The poll surveyed 492 respondents and has a 4.5 percent margin of error.

As expected, a clear majority of Kadima supporters, 54 percent to 43 percent, want Barak to stay. But also a large majority of Yisrael Beiteinu supporters, as well as those of Arcadi Gaydamak's new party, want to see Barak remain in the government.

Even a third of Likud supporters, who supposedly understand that a Barak resignation would topple Olmert's government, want him to remain, 35 percent to 58 percent.

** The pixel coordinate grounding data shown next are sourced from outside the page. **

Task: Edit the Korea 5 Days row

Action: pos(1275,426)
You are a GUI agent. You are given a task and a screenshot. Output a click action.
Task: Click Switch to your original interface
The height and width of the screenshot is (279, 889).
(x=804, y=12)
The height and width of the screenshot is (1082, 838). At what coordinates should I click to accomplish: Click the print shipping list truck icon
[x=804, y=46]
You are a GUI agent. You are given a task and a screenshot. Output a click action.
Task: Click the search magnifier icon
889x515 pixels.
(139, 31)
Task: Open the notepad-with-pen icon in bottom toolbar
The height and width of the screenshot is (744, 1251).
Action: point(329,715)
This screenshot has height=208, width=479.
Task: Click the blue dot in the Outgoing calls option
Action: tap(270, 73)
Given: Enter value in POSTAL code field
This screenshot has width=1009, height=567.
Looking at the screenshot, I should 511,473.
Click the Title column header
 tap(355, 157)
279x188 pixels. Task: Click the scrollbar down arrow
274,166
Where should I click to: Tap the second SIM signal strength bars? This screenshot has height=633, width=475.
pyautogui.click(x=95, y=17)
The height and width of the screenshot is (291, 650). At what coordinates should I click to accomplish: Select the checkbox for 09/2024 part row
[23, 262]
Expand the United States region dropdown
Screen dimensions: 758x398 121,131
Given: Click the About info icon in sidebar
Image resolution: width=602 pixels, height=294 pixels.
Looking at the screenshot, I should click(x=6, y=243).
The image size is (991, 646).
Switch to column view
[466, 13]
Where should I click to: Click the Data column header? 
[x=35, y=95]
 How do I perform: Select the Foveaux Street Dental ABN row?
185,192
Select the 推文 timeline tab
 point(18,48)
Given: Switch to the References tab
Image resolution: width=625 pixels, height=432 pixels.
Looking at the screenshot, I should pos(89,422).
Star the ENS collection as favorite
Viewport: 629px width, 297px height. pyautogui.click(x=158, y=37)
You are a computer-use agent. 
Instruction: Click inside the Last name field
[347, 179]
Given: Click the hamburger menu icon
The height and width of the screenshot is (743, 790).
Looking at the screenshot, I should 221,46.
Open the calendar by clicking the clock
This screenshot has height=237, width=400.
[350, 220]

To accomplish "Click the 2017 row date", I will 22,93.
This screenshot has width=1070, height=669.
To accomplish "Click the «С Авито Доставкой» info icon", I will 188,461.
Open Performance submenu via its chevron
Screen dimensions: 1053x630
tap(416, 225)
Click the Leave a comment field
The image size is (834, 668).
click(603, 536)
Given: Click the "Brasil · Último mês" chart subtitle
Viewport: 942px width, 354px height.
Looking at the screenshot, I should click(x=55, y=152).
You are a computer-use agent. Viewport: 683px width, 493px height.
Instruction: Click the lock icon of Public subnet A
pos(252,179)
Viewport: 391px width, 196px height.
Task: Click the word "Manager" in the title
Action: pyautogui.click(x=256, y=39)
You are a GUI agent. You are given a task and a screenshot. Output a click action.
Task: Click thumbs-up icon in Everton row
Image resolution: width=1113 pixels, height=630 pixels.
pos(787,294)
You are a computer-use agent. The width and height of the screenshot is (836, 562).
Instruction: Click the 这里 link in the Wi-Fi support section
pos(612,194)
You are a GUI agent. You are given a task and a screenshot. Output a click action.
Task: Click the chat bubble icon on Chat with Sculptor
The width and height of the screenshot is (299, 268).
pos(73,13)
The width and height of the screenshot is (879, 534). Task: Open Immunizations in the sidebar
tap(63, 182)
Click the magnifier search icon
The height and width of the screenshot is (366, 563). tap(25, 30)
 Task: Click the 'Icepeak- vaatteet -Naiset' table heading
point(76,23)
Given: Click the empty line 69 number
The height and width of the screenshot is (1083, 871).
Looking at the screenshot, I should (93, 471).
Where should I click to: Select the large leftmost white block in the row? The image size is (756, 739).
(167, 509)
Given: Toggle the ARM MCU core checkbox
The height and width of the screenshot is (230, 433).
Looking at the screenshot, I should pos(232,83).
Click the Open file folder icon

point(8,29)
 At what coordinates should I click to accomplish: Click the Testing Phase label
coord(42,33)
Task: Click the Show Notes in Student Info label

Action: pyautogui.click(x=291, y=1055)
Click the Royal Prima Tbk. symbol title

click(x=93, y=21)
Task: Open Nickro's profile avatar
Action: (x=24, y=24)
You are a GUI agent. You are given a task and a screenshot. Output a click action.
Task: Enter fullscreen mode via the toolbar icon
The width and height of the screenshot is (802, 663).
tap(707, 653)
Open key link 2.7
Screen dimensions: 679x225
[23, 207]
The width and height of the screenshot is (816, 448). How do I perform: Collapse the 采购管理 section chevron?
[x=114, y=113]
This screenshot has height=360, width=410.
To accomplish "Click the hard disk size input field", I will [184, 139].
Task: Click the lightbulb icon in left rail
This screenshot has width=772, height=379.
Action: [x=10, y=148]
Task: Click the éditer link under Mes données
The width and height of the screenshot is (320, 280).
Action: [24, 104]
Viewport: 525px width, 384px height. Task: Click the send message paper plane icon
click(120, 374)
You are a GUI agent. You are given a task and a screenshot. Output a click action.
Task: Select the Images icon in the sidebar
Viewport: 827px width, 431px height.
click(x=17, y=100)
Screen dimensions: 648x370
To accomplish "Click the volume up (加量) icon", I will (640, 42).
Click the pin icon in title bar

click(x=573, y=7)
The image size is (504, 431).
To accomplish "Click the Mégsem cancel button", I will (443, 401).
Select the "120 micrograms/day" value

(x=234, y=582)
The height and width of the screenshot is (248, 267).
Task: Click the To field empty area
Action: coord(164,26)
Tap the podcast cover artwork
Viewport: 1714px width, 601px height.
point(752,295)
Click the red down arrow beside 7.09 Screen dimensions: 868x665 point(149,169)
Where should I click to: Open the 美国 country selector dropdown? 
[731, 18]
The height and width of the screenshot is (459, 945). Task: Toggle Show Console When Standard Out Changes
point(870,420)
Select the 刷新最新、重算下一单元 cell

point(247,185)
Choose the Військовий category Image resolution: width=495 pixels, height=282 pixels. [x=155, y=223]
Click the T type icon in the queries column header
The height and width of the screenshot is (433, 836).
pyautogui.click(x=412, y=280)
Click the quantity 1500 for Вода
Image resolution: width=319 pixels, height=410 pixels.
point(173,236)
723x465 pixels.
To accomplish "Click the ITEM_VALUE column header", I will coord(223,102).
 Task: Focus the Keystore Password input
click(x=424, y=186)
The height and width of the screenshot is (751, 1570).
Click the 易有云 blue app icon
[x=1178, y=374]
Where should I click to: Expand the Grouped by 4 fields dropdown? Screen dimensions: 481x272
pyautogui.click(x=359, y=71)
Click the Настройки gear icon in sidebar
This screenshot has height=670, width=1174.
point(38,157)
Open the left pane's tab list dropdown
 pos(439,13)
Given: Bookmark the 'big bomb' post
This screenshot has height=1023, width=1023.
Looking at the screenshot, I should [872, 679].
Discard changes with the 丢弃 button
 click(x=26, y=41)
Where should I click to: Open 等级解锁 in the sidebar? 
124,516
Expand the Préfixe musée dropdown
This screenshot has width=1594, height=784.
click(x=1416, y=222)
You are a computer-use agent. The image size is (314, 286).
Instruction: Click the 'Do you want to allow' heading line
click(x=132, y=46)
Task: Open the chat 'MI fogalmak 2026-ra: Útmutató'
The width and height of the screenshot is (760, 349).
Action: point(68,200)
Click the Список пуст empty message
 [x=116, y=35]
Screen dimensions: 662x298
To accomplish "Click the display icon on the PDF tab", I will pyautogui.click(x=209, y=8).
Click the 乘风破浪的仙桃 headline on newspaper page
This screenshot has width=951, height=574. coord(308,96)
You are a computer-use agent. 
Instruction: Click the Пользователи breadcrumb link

As to Ehud Olmert's public standing, the survey of course found his position to be worse; but Olmert still has a bit of room for optimism. Only a quarter of those polled think he should remain as prime minister, while a third want to see a new government but with the same Knesset; and 40 percent of the public want new, early elections.

But Olmert can take some comfort in his enormous improvement among Kadima supporters: 63 percent of whom said that as far as they are concerned, Olmert can keep his job in the Prime Minister's Office. Three months ago, only 33 percent of Kadima supporters thought so. In other words, in a short period Olmert has managed to double his standing with his party's supporters.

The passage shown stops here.